[Stored items from a collection]
--*--

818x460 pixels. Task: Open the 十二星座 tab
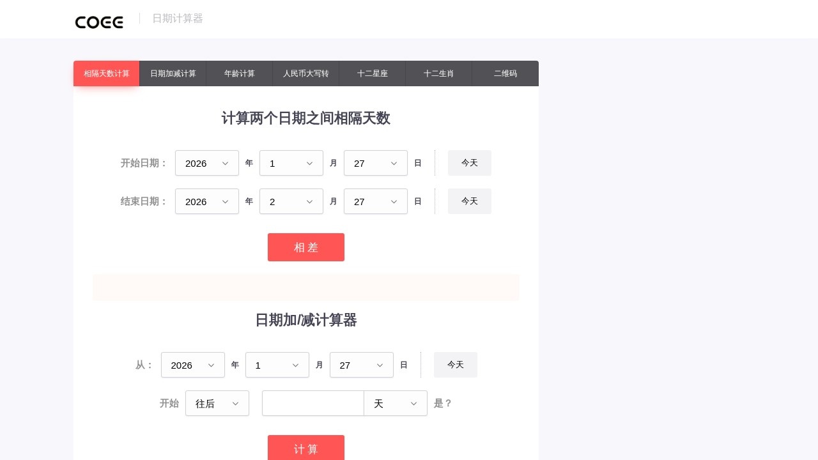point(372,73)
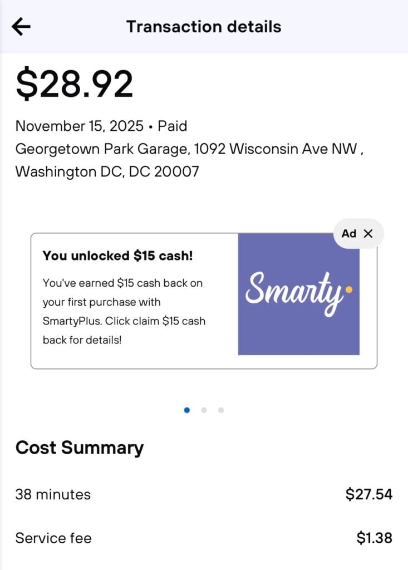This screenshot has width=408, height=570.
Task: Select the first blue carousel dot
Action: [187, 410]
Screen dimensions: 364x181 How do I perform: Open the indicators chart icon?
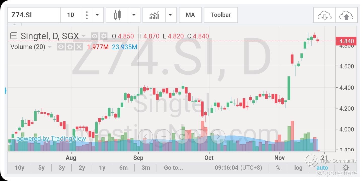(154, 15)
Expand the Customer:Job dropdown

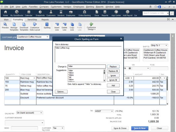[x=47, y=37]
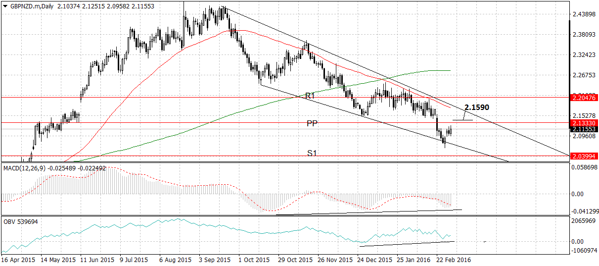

--*--

● WHAT THIS TASK INVOLVES:
Print all the entries again exactly as written, but without the pictures.

● RESULT OF THIS TASK:
818x460 pixels. Task: Open the 十二星座 tab
point(372,73)
This screenshot has width=408, height=570.
Task: Select the first blue carousel dot
Action: [187, 410]
Screen dimensions: 364x181 How do I perform: Open the indicators chart icon?
(154, 15)
Expand the Customer:Job dropdown

[x=47, y=37]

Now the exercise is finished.